Be careful not to overdo it – a little goes a long way. For moulds with a removable base, remove it before oiling to avoid any mess on the wick.
B. Setting the Wick in the Mould
The wick is the lifeline of your candle, so setting it correctly is essential. Here are techniques for different types of moulds:
- For PVC Moulds: Cut the end of the wick at an angle for easier insertion. Slide it through the pre-drilled hole in the mould, ensuring about a 2.5cm/1inch overhang at both ends. Use blu-tack to cover the wick hole to prevent leakage before pouring melted wax into the mould. Secure the wick taut and in the centre using a wick holder.
- For Silicone Moulds: Use a wicking needle to thread the wick through the mould. If there's no pre-made hole, create one at the mould's centre. Ensure the wick is placed straight, and use a wick holder to keep the wick secure and taut.
Both methods aim to keep the wick centred and straight, ensuring an even burn for your candle.
Preparing your mould correctly is a simple yet critical step in the candle-making process, setting the stage for a beautifully crafted candle.
2. Melting and Colouring the Wax
The process of melting and colouring wax is both an art and a science.
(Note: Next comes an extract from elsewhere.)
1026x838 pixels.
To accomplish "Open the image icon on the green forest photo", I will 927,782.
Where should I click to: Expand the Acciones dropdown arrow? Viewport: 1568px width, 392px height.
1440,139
Here’s how to do it right:
A. Melting the Wax
- Set Up a Double Boiler: Place a heatproof bowl or a pouring pot on top of a pot filled with a few inches of water. Ensure the bowl does not touch the water.
- Heat Gradually: Bring the water to a gentle simmer, not a boil. This indirect heat will melt the wax evenly without overheating.
- Monitor Temperature: Ideally, heat the wax to about 80°C/176°F. Use a thermometer for accuracy, especially when working with delicate waxes like soy.
B. Adding Dye
- Choosing Your Dye: You can use liquid dye or dry dye chips. Each offers different levels of control over the colour intensity.
- Add Gradually: Introduce the dye slowly into the melted wax, stirring constantly. Remember, the colour often appears darker when melted and becomes lighter as the wax solidifies.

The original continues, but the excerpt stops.